*Extract*
# Stuck in my membership—HELP!!



## tinebean87 (Nov 13, 2019)

Hi everyone,

My husband and I became Diamond Resorts members a couple years ago and since then we've slowly become aware of how useless our membership is. We only have 2,500 points/year (because that's all we could afford), but that's essentially a useless amount of points and makes no financial sense whatsoever when our monthly "mortgage" payments are about $250 and our yearly maintenance fees are about $900.

Anyway, I'm trying to get out of our membership any way that I can, but I'm not sure what to do since we still owe a lot of money on our "mortgage." We've already applied for Transitions and been denied. I've spoken to a time share cancellation company, but they're asking for $3,400 up front and I've read horror stories about that kind of thing. People have told me to get a lawyer, but I've also read horror stories about that too.

It seems that any way I turn, I'm trapped. I'm held hostage in this membership.

Any advice?????


----------



## pedro47 (Nov 13, 2019)

You were turned  down for Transition because you have a mortgage.


----------



## TUGBrian (Nov 13, 2019)

well yea, the company that loaned you the money would certainly like you to pay it back..that is normal.

if you pay the loan off, you can then use the transitions program to surrender your ownership back to DRI.


----------



## tinebean87 (Nov 13, 2019)

I just find it really hard to swallow that I still owe $11,000 on a mortgage to something worthless. I could get the same vacations for 1/4 of the price if I booked them outside of Diamond. It's ridiculous.

I know I was turned down for Transitions because of the mortgage, but it drives me up the wall that there's even a mortgage to begin with. It's a points based system, I don't own anything material. It's like if you were legally locked into your Netflix subscription for life but never wanted to watch Netflix again. And your Netflix subscription cost you $4,000 per year.

*Provided records*

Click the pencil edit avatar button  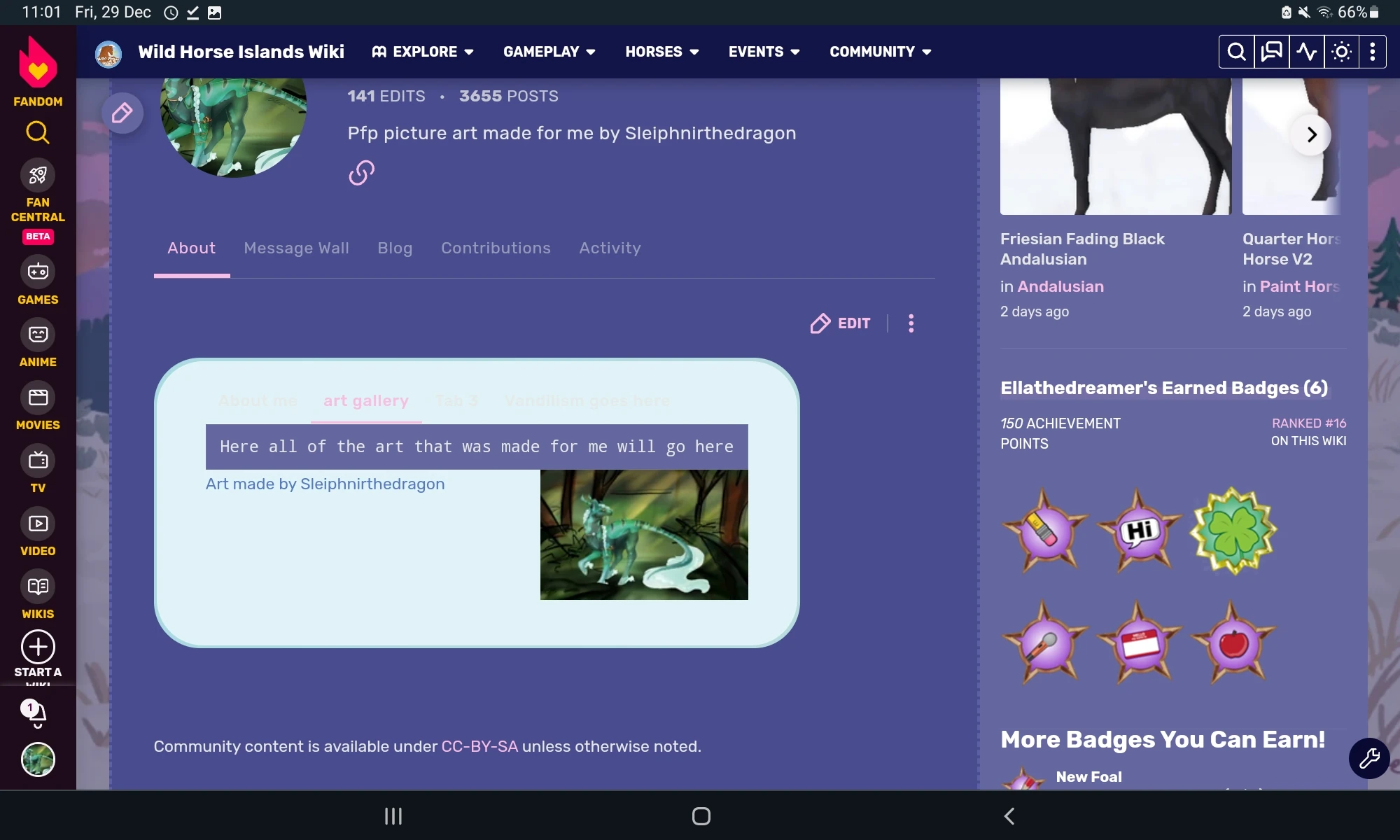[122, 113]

==

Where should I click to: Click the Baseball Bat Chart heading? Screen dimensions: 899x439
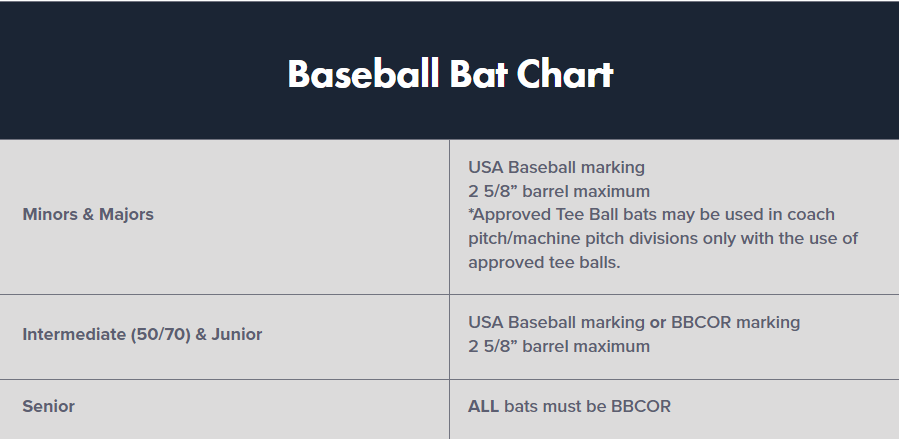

*Set problem 1*
Reproduce word for word the part of the timeshare thread that begins at the words "I just find" and stops after "Diamond. It's ridiculous.".
*Set problem 2*
Answer these questions from the timeshare thread:
(a) How many points per year does the couple have?
(b) How much does the timeshare cancellation company want up front?
(c) How much is still owed on the mortgage?

*Exercise answer 1*
I just find it really hard to swallow that I still owe $11,000 on a mortgage to something worthless. I could get the same vacations for 1/4 of the price if I booked them outside of Diamond. It's ridiculous.

*Exercise answer 2*
(a) 2,500 points per year
(b) $3,400
(c) $11,000